Test-Time Extrapolation : 학습된 Δlogp 방향을 따라 RLVR model의 distribution을 선택적으로 증폭시켜, 추가 training 없이 reasoning accuracy를 개선하는 test-time augmentation 기법.
Advantage Reweighting : Training 과정에서 low-probability tokens에 대한 learning signal을 증폭시켜 reasoning performance를 향상시키는 training-time method.
Sparse Updates : RLVR이 LLM의 output sequence 내에서 소수의 critical tokens에만 변화를 주어 reasoning capability를 개선하는 현상.

2. Motivation & Problem Statement (연구 배경 및 문제 정의)

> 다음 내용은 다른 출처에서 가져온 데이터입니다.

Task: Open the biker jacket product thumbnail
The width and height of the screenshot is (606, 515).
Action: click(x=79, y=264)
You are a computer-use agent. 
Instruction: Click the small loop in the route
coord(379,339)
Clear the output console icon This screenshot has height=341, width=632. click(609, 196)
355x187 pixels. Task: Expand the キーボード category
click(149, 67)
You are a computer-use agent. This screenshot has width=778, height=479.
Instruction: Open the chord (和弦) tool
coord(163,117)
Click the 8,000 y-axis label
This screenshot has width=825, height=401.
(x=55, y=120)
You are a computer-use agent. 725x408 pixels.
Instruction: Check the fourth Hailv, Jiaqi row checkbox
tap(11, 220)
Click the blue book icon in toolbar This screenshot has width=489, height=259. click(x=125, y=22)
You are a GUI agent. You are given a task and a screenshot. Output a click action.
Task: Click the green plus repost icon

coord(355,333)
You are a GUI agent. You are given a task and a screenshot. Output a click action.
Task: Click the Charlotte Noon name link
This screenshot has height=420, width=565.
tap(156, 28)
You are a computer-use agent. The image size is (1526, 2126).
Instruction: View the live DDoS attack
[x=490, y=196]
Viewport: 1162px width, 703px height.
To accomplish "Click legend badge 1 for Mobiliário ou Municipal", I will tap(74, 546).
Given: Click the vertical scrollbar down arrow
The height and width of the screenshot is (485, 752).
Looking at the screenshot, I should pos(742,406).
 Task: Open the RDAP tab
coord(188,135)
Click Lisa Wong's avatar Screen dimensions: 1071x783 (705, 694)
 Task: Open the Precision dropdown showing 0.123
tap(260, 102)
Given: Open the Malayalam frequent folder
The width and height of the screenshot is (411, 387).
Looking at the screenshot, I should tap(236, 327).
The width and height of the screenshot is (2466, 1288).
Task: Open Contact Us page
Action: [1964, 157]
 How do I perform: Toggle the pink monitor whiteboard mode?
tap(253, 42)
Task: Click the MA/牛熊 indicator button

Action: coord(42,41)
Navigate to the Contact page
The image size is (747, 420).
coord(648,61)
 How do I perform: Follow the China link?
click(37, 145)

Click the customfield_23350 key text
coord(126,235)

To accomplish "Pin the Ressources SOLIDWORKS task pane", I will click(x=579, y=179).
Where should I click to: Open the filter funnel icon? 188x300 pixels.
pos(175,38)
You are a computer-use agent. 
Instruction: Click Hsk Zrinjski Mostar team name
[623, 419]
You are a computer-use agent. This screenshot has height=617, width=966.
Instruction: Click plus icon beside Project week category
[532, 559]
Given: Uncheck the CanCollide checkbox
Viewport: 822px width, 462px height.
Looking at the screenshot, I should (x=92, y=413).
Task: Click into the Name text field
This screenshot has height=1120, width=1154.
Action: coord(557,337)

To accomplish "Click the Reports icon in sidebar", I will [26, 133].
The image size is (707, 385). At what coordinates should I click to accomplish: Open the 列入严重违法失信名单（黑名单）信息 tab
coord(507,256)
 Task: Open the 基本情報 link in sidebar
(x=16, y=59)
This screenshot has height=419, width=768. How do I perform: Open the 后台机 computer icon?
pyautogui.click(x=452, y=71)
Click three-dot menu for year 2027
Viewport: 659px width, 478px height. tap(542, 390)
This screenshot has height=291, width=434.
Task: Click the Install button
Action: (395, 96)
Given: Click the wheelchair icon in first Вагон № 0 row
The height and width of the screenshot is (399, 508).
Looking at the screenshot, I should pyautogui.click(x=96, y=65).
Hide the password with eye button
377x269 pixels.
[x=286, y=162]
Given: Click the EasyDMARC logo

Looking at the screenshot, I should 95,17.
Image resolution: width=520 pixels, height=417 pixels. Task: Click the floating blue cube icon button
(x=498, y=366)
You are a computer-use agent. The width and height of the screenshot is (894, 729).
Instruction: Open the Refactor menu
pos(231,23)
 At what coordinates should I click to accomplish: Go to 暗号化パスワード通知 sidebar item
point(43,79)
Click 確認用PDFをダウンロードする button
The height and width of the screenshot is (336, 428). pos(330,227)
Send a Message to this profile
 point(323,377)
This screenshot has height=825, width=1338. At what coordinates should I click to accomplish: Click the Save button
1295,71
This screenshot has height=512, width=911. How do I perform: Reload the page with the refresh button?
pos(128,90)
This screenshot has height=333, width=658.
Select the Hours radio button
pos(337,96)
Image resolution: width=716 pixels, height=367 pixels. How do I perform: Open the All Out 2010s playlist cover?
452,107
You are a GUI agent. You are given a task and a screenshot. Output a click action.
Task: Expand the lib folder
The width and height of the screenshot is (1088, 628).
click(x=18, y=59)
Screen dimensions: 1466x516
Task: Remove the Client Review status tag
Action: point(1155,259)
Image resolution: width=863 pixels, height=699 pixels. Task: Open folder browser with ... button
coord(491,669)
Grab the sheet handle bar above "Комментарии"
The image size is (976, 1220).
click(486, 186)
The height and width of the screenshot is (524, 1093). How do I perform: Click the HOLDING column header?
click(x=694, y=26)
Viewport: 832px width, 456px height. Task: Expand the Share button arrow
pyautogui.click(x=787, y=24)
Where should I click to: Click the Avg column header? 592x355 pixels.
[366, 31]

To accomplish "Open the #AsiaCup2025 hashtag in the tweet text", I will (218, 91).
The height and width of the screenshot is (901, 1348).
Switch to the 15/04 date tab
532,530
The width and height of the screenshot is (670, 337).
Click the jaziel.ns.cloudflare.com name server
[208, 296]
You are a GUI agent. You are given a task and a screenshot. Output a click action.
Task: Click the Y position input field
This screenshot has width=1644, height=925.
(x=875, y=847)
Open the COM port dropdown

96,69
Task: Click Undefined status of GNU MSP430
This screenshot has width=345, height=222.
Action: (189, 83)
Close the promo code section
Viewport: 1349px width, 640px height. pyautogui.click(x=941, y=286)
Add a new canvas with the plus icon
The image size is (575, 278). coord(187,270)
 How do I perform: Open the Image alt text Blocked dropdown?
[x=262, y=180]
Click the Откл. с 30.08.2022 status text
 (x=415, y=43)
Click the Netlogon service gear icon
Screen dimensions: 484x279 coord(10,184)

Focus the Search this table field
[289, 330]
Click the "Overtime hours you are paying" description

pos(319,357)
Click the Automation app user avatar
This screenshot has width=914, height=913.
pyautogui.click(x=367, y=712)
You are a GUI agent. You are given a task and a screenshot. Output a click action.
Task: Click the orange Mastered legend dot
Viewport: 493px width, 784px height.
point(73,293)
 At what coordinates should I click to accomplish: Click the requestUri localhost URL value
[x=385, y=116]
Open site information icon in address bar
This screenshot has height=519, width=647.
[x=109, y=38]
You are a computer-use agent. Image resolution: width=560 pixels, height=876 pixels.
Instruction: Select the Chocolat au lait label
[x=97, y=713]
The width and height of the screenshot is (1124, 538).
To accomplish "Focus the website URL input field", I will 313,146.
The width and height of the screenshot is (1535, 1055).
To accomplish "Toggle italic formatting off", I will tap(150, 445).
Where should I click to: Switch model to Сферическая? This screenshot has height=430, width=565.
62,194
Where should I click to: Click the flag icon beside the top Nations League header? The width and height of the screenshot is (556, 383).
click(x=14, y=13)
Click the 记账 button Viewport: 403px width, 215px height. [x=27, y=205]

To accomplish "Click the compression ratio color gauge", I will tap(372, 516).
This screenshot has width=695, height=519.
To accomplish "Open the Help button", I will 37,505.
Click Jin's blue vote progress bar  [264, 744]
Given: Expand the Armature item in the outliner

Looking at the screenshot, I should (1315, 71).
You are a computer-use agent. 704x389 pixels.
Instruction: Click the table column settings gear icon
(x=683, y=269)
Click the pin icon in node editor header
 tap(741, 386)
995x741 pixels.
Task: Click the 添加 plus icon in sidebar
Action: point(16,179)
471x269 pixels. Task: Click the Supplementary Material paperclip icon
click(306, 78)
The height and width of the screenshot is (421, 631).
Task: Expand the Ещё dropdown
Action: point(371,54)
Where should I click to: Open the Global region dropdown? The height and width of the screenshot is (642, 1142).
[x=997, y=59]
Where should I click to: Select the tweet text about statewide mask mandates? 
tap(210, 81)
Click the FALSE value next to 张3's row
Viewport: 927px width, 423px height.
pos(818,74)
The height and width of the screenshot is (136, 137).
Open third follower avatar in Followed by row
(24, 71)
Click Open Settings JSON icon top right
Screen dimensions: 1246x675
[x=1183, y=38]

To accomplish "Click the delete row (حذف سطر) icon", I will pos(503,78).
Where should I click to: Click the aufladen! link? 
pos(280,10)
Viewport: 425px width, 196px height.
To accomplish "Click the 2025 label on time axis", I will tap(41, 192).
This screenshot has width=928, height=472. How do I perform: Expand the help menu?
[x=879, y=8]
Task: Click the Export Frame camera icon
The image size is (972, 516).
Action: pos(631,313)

Large Language Models (LLMs)의 reasoning capability는 Reinforcement Learning with Verifiable Rewards (RLVR)와 같은 기법을 통해 크게 발전했습니다. 기존 연구들은 RLVR로 인한 변화가 output sequence의 small subset of tokens에만 영향을 미치는 sparse 하다는 점을 일관되게 보여주었지만, 주로 이러한 update의 magnitude 에 초점을 맞추어 왔습니다. 그러나 magnitude-based metrics (예: entropy, KL divergence)는 Figure 1(b)에 나타난 바와 같이 base model과 RLVR model 간의 분포 변화를 충분히 특성화하지 못하며, 이는 두 모델의 histogram이 거의 identical하기 때문입니다. 이러한 한계는 RLVR이 어떻게 reasoning gains를 제공하는지에 대한 심층적인 이해를 방해하며, update의 direction 이 간과되어 왔음을 시사합니다. 본 연구는 이러한 gap을 해결하고 RLVR update의 direction을 분석함으로써 LLM reasoning 개선을 위한 새로운 통찰력을 제공하고자 합니다.

3. Method & Key Results (제안 방법론 및 핵심 결과)

저자들은 RLVR update의 direction 을 분석하기 위해 Signed, Token-Level Log Probability Difference (Δlogp) 를 핵심 metric으로 제안합니다. Δlogp는 base model (πBase)과 RLVR model (πRL) 간의 token-level log probability 차이를 나타내며, positive value는 πRL이 해당 token의 probability를 증가시켰음을, negative value는 감소시켰음을 의미합니다. Figure 1(b)에서 Δlogp의 histogram은 명확한 bimodal pattern 을 보여주며, 이는 magnitude-based metrics에서는 나타나지 않는 directional signature를 포착함을 입증합니다.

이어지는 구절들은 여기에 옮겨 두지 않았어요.